> _PROBLEM_
Keep to one stretch of the data below, the lines from the one with "Rendezvények (240, 2354)" up to and including the one with "Épületvillamosság (76, 2325)", and return that stretch exactly.

> _RECORDS FOR PROCESSING_
──────────────────────────────

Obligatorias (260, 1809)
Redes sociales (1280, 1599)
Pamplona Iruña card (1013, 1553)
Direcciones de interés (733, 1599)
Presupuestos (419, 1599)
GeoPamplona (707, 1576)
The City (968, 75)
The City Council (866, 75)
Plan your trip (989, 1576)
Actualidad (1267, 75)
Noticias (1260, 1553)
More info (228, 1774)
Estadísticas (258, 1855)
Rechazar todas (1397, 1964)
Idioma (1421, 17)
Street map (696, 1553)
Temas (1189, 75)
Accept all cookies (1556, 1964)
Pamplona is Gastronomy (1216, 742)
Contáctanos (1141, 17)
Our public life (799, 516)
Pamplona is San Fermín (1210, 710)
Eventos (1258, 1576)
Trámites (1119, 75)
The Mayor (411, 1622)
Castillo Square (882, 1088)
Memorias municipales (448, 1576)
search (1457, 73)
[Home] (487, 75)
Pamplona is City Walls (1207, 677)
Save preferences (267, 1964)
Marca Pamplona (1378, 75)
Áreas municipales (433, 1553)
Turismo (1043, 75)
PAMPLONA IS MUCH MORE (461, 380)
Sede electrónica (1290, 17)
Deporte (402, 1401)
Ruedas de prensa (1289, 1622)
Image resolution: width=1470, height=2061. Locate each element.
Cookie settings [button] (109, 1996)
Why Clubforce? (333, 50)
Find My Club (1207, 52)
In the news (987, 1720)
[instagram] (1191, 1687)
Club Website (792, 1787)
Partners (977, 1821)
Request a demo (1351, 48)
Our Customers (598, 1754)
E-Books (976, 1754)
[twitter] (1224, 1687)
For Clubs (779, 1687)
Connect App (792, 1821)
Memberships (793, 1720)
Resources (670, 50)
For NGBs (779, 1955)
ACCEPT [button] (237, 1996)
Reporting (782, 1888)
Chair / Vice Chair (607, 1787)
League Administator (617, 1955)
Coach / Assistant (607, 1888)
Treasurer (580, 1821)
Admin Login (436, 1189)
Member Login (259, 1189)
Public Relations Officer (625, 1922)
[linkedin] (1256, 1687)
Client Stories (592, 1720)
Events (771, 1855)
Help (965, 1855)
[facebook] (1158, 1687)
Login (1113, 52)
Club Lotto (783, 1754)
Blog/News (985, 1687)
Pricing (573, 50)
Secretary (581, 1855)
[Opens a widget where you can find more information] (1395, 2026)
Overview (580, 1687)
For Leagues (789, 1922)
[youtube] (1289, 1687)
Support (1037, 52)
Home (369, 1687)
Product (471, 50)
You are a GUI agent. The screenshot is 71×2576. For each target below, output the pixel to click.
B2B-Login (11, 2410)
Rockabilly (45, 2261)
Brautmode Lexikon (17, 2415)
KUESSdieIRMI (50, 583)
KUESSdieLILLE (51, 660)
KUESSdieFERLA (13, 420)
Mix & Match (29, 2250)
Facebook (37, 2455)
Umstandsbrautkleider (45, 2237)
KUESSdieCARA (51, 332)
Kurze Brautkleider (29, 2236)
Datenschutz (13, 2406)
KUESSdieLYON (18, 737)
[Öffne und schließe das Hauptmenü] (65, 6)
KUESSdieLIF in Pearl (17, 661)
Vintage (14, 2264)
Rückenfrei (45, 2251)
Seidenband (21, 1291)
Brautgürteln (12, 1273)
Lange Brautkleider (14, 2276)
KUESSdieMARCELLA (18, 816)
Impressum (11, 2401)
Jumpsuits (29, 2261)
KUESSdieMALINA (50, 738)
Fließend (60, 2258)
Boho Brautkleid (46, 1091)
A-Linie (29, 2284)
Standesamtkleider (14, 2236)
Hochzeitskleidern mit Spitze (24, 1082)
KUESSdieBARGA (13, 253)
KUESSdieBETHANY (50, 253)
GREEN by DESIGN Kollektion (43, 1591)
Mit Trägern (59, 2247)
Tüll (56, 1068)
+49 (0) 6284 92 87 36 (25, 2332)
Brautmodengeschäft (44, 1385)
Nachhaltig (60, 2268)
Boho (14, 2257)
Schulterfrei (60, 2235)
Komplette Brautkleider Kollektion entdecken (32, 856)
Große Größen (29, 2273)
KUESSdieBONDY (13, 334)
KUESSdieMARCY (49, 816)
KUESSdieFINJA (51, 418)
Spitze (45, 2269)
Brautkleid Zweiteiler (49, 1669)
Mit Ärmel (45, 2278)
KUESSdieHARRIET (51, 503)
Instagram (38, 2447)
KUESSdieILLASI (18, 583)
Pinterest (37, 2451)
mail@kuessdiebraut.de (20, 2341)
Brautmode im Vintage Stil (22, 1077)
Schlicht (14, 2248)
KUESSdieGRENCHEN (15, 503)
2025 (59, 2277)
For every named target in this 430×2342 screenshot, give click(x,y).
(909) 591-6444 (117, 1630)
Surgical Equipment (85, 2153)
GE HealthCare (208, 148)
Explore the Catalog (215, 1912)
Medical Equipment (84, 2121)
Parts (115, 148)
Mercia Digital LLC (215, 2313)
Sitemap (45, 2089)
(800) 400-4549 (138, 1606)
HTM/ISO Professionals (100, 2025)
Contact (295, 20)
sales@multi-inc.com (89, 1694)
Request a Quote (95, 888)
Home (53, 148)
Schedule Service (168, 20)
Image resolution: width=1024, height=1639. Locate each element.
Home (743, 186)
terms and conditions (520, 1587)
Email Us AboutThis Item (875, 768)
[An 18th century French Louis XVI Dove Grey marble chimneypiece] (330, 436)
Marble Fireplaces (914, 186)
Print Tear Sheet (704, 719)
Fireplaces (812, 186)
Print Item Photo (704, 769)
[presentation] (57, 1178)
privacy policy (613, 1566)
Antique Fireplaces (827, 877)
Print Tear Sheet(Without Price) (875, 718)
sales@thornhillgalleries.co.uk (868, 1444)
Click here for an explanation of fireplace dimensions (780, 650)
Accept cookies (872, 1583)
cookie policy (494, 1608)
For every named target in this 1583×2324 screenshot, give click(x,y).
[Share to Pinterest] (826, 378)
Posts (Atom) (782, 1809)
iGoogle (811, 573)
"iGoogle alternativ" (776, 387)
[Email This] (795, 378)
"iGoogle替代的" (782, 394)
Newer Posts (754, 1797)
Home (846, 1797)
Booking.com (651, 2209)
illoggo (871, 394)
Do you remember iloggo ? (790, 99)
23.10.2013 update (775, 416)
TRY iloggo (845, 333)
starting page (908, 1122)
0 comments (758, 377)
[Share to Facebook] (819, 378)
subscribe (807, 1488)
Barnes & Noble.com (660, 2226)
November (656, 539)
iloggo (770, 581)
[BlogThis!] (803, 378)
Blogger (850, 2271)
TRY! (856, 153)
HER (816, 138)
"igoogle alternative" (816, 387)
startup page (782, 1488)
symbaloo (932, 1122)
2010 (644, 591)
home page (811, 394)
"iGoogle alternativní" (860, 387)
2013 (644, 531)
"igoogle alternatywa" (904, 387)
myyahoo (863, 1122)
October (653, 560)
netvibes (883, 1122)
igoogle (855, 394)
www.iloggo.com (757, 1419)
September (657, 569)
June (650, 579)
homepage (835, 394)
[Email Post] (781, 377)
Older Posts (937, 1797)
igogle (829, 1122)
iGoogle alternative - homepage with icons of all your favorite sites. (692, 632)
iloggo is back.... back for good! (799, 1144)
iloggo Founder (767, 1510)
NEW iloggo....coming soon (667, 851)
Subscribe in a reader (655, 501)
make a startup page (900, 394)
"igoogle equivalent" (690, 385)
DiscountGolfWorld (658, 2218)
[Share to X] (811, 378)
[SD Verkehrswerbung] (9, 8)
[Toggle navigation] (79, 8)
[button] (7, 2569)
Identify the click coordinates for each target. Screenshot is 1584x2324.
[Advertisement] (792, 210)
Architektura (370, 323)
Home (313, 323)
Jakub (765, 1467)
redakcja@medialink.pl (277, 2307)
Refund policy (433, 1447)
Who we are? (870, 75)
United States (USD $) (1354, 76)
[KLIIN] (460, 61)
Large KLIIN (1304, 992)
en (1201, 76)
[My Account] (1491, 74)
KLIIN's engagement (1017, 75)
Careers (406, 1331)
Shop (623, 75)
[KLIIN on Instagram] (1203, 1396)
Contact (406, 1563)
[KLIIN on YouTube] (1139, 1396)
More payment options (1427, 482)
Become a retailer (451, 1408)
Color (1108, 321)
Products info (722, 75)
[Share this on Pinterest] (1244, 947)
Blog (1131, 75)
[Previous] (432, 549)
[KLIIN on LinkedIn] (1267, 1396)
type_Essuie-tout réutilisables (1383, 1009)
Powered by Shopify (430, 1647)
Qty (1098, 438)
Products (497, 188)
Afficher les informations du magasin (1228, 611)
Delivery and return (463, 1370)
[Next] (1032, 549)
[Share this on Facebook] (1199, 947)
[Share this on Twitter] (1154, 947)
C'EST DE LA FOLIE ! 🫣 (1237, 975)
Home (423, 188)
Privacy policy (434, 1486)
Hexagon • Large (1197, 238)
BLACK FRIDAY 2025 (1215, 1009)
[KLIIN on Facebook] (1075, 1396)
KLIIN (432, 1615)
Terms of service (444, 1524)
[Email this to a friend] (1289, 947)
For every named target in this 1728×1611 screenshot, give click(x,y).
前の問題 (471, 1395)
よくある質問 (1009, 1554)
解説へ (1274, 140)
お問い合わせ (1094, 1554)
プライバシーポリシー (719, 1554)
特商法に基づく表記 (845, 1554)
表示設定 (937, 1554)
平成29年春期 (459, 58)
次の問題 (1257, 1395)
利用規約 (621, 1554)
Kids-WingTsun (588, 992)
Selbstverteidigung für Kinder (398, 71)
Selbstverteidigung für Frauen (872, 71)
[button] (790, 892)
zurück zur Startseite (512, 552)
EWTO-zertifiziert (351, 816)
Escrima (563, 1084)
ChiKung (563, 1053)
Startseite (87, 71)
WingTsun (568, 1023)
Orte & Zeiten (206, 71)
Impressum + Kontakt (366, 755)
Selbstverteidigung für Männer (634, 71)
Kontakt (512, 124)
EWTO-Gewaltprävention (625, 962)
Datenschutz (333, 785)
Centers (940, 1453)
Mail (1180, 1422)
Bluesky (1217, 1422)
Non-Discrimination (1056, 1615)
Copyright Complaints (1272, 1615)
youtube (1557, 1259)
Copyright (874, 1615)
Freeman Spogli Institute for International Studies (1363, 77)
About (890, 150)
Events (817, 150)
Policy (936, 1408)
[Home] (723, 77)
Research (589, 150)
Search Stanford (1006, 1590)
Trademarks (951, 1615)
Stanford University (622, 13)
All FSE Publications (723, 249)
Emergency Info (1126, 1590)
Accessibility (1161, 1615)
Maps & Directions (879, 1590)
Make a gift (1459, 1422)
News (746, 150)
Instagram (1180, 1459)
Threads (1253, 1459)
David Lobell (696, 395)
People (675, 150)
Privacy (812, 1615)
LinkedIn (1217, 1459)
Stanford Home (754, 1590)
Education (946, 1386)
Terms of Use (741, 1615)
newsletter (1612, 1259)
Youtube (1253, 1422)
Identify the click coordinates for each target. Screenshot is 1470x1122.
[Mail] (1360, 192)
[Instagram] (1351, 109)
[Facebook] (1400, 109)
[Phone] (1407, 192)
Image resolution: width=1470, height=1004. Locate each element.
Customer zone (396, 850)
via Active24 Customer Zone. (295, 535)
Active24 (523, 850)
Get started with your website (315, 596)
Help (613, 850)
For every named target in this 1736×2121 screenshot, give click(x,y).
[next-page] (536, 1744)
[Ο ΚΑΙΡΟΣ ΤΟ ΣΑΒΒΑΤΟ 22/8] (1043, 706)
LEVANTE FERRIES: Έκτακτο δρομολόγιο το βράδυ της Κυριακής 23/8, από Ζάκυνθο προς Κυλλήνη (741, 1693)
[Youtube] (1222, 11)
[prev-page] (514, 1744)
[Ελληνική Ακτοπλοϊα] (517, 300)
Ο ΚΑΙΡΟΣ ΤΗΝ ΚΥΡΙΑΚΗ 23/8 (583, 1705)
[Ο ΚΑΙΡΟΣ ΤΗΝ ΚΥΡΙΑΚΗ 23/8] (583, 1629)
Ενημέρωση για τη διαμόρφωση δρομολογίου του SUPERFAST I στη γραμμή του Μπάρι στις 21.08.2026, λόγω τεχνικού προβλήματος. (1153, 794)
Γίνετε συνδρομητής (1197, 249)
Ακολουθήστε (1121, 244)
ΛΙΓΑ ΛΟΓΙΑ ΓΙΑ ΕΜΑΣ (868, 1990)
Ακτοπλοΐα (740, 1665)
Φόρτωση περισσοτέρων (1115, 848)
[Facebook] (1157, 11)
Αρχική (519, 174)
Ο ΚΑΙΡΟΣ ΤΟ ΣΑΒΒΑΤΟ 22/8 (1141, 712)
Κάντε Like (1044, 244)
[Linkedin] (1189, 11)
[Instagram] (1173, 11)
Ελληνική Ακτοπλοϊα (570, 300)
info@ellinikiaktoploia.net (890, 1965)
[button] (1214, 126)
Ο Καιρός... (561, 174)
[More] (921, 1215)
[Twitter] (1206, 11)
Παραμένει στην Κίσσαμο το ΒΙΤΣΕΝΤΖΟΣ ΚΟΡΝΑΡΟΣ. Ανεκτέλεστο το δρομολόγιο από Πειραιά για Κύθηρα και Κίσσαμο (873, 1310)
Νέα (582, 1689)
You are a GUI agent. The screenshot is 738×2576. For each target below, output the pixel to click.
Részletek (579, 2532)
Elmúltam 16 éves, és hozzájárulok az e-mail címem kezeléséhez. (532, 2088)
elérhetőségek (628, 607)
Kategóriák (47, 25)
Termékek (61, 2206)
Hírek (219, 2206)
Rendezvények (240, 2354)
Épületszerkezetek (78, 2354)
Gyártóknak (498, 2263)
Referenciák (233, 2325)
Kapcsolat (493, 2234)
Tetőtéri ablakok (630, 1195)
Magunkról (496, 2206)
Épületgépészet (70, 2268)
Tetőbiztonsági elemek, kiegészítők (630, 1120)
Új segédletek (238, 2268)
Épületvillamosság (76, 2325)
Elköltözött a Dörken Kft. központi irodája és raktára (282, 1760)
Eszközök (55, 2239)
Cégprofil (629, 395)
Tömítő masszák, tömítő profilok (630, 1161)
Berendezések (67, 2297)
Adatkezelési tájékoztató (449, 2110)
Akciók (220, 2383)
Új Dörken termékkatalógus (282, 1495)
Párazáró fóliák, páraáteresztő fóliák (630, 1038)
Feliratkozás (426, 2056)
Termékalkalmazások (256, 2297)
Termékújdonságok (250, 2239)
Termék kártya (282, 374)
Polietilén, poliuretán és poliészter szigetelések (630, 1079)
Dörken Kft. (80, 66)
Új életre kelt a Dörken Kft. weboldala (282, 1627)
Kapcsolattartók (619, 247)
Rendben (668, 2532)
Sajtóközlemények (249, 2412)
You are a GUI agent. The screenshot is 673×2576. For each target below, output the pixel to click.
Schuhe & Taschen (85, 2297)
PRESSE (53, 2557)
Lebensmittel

──────────────────────────────

> _RESULT_
Rendezvények (240, 2354)
Épületszerkezetek (78, 2354)
Gyártóknak (498, 2263)
Referenciák (233, 2325)
Kapcsolat (493, 2234)
Tetőtéri ablakok (630, 1195)
Magunkról (496, 2206)
Épületgépészet (70, 2268)
Tetőbiztonsági elemek, kiegészítők (630, 1120)
Új segédletek (238, 2268)
Épületvillamosság (76, 2325)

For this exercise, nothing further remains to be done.